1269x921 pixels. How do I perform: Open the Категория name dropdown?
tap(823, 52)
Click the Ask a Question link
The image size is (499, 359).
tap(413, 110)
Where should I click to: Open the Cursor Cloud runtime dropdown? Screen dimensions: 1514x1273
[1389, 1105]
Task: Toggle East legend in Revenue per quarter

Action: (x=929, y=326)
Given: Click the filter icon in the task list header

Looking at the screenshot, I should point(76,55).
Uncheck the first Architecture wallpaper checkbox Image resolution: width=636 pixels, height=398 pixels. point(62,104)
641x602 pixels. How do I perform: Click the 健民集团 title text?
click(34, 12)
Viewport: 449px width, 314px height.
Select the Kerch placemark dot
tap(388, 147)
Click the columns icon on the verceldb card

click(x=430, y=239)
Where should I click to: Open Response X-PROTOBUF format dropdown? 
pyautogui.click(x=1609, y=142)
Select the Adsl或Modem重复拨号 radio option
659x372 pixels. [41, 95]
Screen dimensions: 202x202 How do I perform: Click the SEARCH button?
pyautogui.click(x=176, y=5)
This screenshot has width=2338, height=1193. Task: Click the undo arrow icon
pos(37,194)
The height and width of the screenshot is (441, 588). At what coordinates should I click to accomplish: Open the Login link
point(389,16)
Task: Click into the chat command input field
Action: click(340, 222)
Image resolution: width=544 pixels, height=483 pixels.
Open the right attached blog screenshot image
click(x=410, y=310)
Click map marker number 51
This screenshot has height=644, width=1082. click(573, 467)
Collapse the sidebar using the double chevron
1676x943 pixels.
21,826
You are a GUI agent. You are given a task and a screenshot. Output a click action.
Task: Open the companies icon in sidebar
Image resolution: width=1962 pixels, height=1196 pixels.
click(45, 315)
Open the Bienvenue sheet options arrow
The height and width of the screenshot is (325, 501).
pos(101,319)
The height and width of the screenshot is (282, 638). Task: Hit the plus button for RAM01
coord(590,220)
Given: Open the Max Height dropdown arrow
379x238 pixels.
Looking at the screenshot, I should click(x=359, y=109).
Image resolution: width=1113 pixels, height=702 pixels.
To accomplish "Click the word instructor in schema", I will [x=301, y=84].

◆ **BRIEF**
Give the listing above as a JSON list of strings, one string per line and with blank lines omitted.

◆ **EXPECTED ANSWER**
[
  "1269x921 pixels. How do I perform: Open the Категория name dropdown?",
  "tap(823, 52)",
  "Click the Ask a Question link",
  "The image size is (499, 359).",
  "tap(413, 110)",
  "Where should I click to: Open the Cursor Cloud runtime dropdown? Screen dimensions: 1514x1273",
  "[1389, 1105]",
  "Task: Toggle East legend in Revenue per quarter",
  "Action: (x=929, y=326)",
  "Given: Click the filter icon in the task list header",
  "Looking at the screenshot, I should point(76,55).",
  "Uncheck the first Architecture wallpaper checkbox Image resolution: width=636 pixels, height=398 pixels. point(62,104)",
  "641x602 pixels. How do I perform: Click the 健民集团 title text?",
  "click(34, 12)",
  "Viewport: 449px width, 314px height.",
  "Select the Kerch placemark dot",
  "tap(388, 147)",
  "Click the columns icon on the verceldb card",
  "click(x=430, y=239)",
  "Where should I click to: Open Response X-PROTOBUF format dropdown? ",
  "pyautogui.click(x=1609, y=142)",
  "Select the Adsl或Modem重复拨号 radio option",
  "659x372 pixels. [41, 95]",
  "Screen dimensions: 202x202 How do I perform: Click the SEARCH button?",
  "pyautogui.click(x=176, y=5)",
  "This screenshot has width=2338, height=1193. Task: Click the undo arrow icon",
  "pos(37,194)",
  "The height and width of the screenshot is (441, 588). At what coordinates should I click to accomplish: Open the Login link",
  "point(389,16)",
  "Task: Click into the chat command input field",
  "Action: click(340, 222)",
  "Image resolution: width=544 pixels, height=483 pixels.",
  "Open the right attached blog screenshot image",
  "click(x=410, y=310)",
  "Click map marker number 51",
  "This screenshot has height=644, width=1082. click(573, 467)",
  "Collapse the sidebar using the double chevron",
  "1676x943 pixels.",
  "21,826",
  "You are a GUI agent. You are given a task and a screenshot. Output a click action.",
  "Task: Open the companies icon in sidebar",
  "Image resolution: width=1962 pixels, height=1196 pixels.",
  "click(45, 315)",
  "Open the Bienvenue sheet options arrow",
  "The height and width of the screenshot is (325, 501).",
  "pos(101,319)",
  "The height and width of the screenshot is (282, 638). Task: Hit the plus button for RAM01",
  "coord(590,220)",
  "Given: Open the Max Height dropdown arrow",
  "379x238 pixels.",
  "Looking at the screenshot, I should click(x=359, y=109).",
  "Image resolution: width=1113 pixels, height=702 pixels.",
  "To accomplish \"Click the word instructor in schema\", I will [x=301, y=84]."
]